The Washburn WIN STD features a mahogany body with a maple cap, but by its very nature it’s not a particularly thick slab of maple. In fact, the guitar itself is very thin and light, one huge point of contrast to that old design from the 50s. The set neck is also mahogany, with a rosewood fretboard carrying 22 frets. The scale length is a to-be-expected 24.75″ length, while the strings pass over a Tune-O-Matic bridge on their way to a stop tailpiece. At the other end there’s a NuBone nut and chrome die cast tuners which turn terrifically smoothly and are great at holding their tuning. The fretboard inlays are pearl ‘wings’ and the headstock inlay is borrowed from Washburn’s classic acoustic guitars. The electronics consist of a three way pickup selector switch and a volume and tone control for each pickup. Those pickups, by the way, are a pair of Duncan USM humbuckers – the Duncan being Seymour Duncan, and the USM being US Music Corp, the parent company of Washburn.

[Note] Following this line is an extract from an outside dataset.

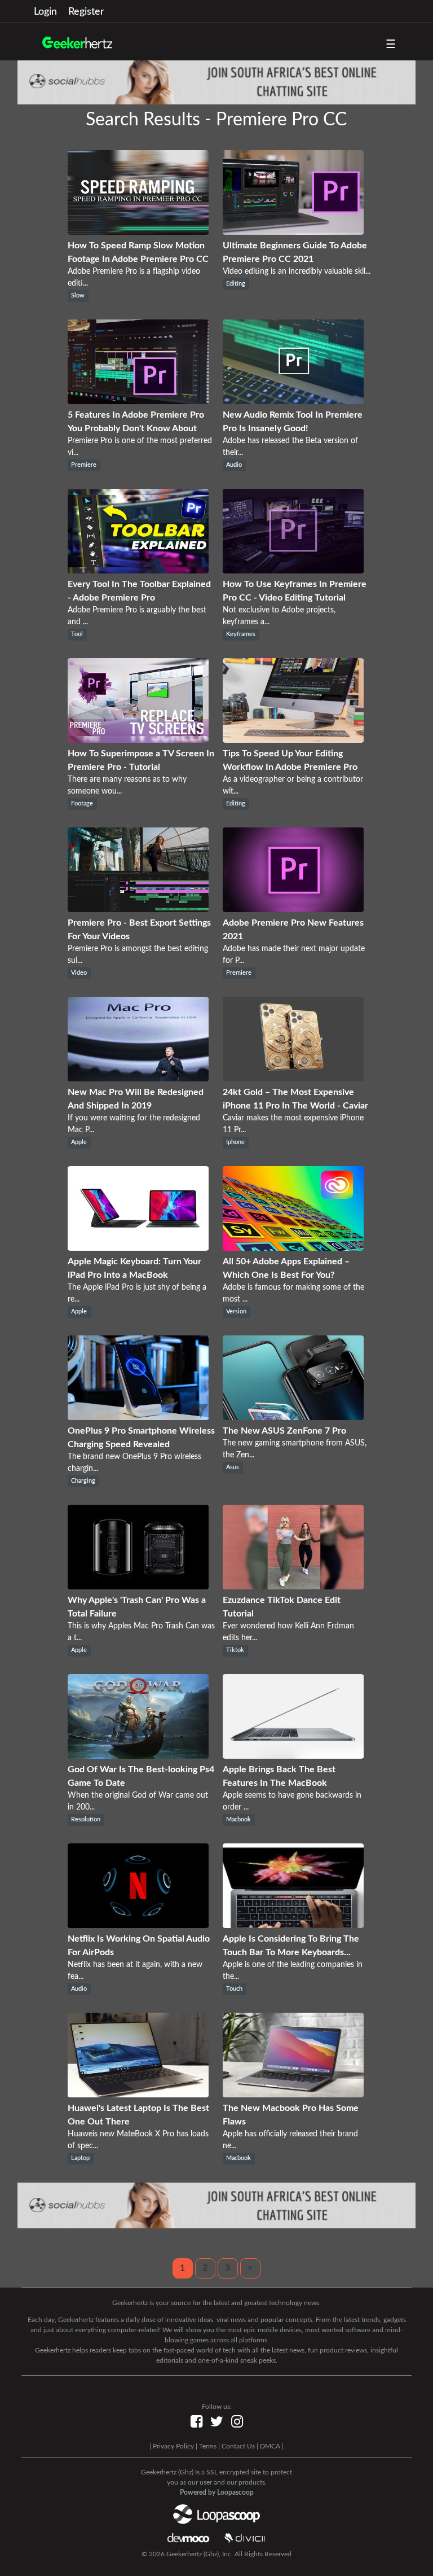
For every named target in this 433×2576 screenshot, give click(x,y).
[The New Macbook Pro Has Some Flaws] (293, 2094)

Not surprisingly, that tone is much more ‘SG’ than ‘LP.’ That makes total sense when you look at just how thin and light this guitar is. There’s a classic high end ‘chirp’ to the pick attack that a heavier mahogany/maple chunk of wood just wouldn’t be able to replicate, and which plays especially nicely with my Marshall DSL50. The bridge pickup has a little more character than the neck ‘bucker – it has plenty of bite and attack, whereas the neck sounds a little bit indistinct. A juicier-sounding neck pickup would really kick the WIN STD up a notch, but it’s already a fine little guitar in terms of both tonality and playability.

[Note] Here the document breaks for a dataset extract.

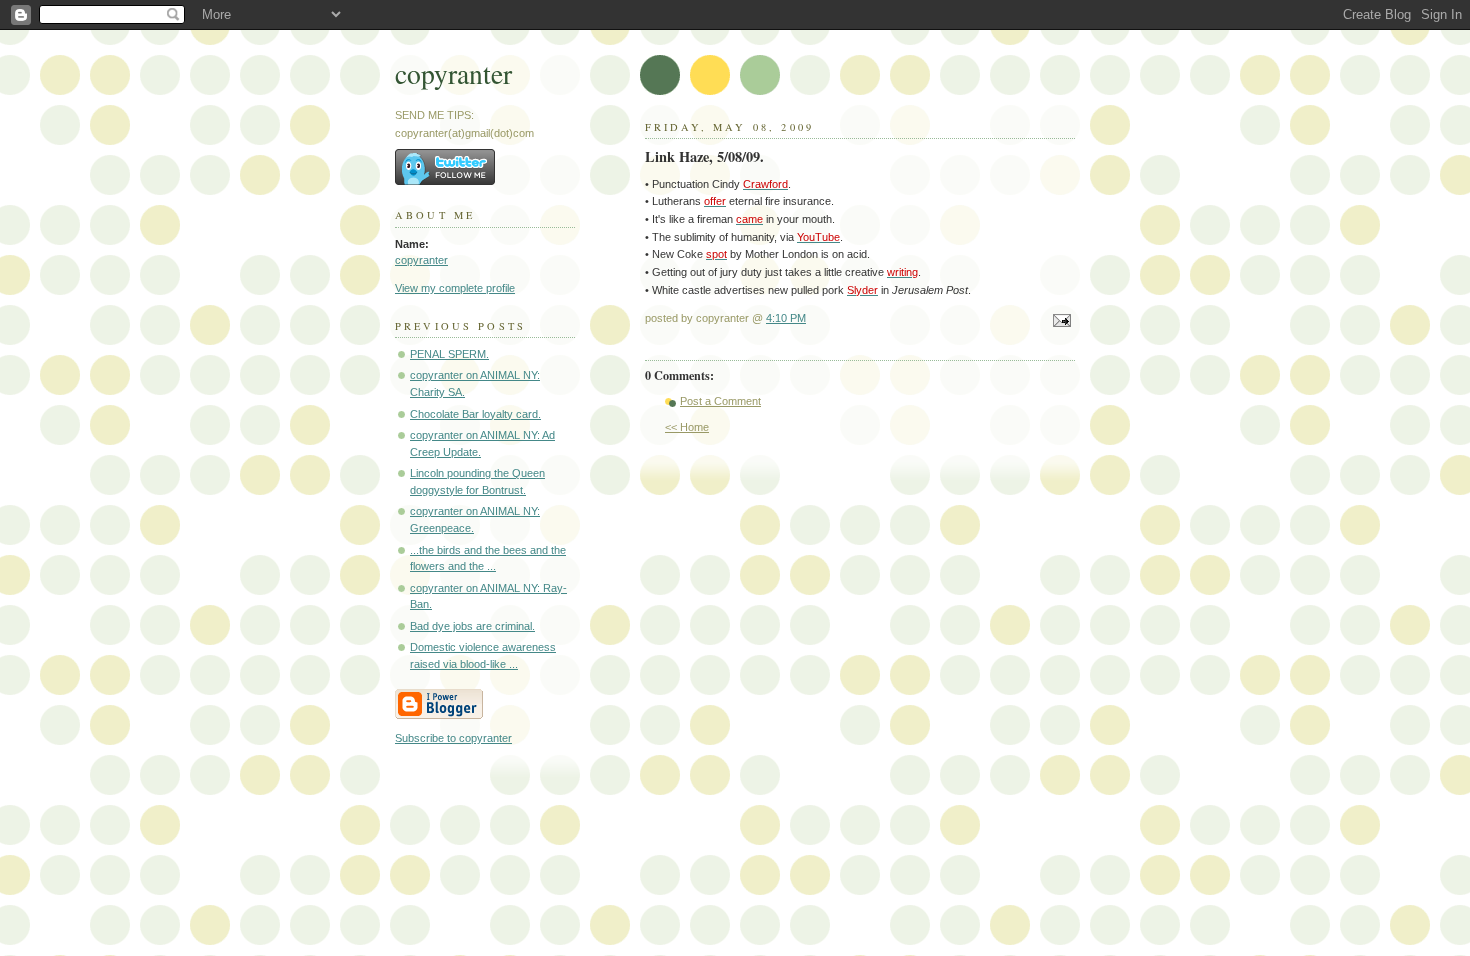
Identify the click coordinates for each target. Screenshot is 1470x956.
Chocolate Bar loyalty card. (475, 414)
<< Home (687, 427)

The WIN STD manages to be its own instrument while hinting at its inspirations. The bridge pickup in particular sounds great, really taking advantage of the lighter, thinner body and its particular influence on the tone. And the tuners perform really well, which is one of those little things that counts so much. Replace that neck pickup with something with a bit more character to match the guitar and you’d really have something.